Aim of the exercise | With the line containing "Select the Juno chain option" as the starting point, output the remaining lines of the data exactly as they are, through the last.

Materials provided |
_ _ _
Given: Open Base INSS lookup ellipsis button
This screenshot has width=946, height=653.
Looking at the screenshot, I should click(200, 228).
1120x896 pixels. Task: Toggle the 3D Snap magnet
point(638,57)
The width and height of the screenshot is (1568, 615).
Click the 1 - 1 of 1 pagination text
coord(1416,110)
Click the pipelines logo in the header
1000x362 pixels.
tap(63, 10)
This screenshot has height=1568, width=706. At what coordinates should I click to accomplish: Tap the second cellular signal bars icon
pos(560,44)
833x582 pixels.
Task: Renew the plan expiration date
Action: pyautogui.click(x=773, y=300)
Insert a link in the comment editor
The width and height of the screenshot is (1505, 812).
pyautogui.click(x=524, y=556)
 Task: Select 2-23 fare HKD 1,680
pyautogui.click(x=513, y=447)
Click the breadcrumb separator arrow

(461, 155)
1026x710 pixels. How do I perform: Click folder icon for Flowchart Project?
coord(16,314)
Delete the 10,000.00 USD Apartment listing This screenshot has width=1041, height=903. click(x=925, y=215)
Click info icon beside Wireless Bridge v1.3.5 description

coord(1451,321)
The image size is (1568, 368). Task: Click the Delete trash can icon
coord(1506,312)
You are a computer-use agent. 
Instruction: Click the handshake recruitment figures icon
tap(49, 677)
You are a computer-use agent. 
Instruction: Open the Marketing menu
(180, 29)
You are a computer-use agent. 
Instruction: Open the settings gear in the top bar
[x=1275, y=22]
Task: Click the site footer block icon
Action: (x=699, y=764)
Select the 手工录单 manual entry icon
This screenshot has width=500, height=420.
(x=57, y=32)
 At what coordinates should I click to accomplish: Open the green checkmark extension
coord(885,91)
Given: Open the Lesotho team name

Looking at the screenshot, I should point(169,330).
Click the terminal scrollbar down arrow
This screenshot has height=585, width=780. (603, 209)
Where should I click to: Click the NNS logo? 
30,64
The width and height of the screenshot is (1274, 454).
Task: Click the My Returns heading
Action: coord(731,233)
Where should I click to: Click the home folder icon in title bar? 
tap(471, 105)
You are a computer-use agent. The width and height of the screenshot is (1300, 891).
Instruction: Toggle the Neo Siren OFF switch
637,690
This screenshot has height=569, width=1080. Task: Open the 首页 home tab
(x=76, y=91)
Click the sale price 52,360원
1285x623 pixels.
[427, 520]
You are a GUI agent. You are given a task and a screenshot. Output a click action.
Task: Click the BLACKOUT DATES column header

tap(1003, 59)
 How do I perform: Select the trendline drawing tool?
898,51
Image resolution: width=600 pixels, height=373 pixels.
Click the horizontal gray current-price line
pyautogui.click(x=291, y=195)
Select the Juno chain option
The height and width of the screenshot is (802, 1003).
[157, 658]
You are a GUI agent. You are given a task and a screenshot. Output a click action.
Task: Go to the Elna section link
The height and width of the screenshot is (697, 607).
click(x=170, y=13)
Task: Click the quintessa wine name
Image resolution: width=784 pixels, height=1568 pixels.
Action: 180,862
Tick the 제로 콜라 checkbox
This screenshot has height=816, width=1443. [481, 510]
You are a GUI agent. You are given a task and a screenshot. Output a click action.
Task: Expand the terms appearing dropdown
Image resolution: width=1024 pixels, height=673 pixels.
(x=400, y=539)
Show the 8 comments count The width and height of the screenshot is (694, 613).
_ _ _
Exercise solution |
Select the Juno chain option
The height and width of the screenshot is (802, 1003).
[157, 658]
You are a GUI agent. You are given a task and a screenshot. Output a click action.
Task: Go to the Elna section link
The height and width of the screenshot is (697, 607).
click(x=170, y=13)
Task: Click the quintessa wine name
Image resolution: width=784 pixels, height=1568 pixels.
Action: 180,862
Tick the 제로 콜라 checkbox
This screenshot has height=816, width=1443. [481, 510]
You are a GUI agent. You are given a task and a screenshot. Output a click action.
Task: Expand the terms appearing dropdown
Image resolution: width=1024 pixels, height=673 pixels.
(x=400, y=539)
Show the 8 comments count The width and height of the screenshot is (694, 613).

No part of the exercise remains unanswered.